Расцвет ростизма пришелся на национальное празднование столетия Мэйдзи и выставку Экспо-1970. Могло показаться, что ростизм и культурализм продолжат существовать в тандеме. Но Война во Вьетнаме положила суровый конец иллюзиям об американском всемогуществе; среди ее жертв оказалось представление о модернизации как об измеримом (и управляемом) процессе. Правительство и корпорации Японии также оказались дискредитированы как заинтересованные в конфликте стороны. Внутри страны издержки ростизма проявлялись в виде ошеломляющего загрязнения окружающей среды, перенаселенности городов и ощущения, что корпоративные интересы оправдывают неограниченный спрос на рабочую силу в Японии. Ни частная, ни общественная жизнь, казалось, не имели никакого значения.
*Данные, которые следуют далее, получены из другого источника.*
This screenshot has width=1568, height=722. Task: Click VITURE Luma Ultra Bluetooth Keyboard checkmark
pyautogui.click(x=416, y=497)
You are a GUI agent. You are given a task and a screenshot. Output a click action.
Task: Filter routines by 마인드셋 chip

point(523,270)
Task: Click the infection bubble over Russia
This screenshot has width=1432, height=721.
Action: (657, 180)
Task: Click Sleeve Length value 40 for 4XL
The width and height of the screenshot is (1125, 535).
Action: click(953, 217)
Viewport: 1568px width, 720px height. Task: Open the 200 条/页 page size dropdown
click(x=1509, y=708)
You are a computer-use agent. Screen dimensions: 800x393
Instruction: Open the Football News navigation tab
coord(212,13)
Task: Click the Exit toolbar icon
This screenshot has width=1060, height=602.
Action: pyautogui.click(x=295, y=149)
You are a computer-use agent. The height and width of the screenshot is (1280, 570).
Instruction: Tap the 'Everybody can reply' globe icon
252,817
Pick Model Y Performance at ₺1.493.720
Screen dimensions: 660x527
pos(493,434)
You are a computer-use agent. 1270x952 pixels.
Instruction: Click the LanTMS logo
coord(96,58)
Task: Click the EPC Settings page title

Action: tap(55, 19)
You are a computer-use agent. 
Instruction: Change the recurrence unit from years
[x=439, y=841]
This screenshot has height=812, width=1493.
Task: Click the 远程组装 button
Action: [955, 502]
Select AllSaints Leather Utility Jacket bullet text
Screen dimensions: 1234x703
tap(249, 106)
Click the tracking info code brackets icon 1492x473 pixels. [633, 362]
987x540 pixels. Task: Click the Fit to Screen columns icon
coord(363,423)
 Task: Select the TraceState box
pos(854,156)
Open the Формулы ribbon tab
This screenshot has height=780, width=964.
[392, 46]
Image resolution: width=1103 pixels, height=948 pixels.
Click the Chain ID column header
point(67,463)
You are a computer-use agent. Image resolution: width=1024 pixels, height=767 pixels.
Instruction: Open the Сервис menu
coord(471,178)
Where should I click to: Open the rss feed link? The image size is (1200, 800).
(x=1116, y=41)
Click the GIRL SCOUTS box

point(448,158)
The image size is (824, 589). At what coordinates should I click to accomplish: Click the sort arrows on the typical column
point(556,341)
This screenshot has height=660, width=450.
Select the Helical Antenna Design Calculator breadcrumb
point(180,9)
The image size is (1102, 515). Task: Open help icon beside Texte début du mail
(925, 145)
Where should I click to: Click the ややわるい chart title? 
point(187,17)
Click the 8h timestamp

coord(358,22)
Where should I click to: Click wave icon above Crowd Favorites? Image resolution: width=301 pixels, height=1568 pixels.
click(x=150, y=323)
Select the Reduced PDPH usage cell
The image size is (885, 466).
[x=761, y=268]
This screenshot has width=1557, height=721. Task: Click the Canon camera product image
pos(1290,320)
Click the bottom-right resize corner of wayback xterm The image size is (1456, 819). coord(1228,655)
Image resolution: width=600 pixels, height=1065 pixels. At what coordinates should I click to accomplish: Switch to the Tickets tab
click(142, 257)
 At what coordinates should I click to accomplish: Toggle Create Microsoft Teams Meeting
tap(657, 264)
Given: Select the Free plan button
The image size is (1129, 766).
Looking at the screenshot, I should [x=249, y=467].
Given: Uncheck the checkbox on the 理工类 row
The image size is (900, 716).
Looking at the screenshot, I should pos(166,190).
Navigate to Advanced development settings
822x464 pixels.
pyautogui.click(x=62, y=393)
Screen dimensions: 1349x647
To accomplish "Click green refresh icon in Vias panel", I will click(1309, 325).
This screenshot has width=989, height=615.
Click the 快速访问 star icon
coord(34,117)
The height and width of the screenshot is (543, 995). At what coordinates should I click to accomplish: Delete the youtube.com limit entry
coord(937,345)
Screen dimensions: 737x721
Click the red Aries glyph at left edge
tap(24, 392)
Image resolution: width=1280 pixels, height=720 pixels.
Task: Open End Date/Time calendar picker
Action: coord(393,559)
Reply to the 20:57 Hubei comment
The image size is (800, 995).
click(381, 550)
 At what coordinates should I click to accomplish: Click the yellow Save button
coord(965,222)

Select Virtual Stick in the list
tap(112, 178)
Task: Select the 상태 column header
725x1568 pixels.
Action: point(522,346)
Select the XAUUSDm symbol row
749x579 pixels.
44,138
Вся эта ситуация должна была предоставить прекрасную возможность для марксизма77
. В какой-то степени это так и было: в конце 1960-х годов Утида Ёсихико (1913–1989) и Хирата Киёаки (1922–1995) выступили с критикой как японского капитализма, так и социализма советского образца на основе их одинакового развития как режимов, в которых «права государства» преобладали над правами общества или отдельных лиц. Утида утверждал, что…современный японский капитализм развился… благодаря объединению сверхмодерного с домодерным, а не с модерным или гражданским. Именно выживание самой домодерности обеспечило столь быстрое развитие сверхмодерности в Японии. Из чего можно сделать вывод, каким бы парадоксальным он ни казался, что в Японии капитализм развился благодаря слабости гражданского общества [Yamada 1987: 40]78
.Со своей стороны, Хирата взялся за задачу (долгое время откладывавшуюся в японских марксистских кругах, но в конце концов спровоцированную китайско-советским расколом и советским вторжением в Чехословакию) критического анализа «реально существующего социализма» с точки зрения текстов самого Маркса. Взяв за основу следующее высказывание Маркса: «отрицание» капиталистической частной собственности восстанавливает «индивидуальную собственность на основе… кооперации и общего владения землей и произведенными самим трудом средствами производства», Хирата утверждал, что социализм – это не что иное, как восстановление индивидуальной собственности [Маркс 1960: 773]. Вместе Утида и Хирата предприняли попытку переосмыслить понятие гражданского общества, отделив его от капитализма и от понятия частной собственности. Восстанавливая единство между трудом и собственностью, марксисты школы «гражданского общества» стремились обеспечить теоретическую – и этическую – основу для независимого социализма [Хирата 1969] (см. также [Hirata 1987: 65–71; Yamada 1987: 38–41]).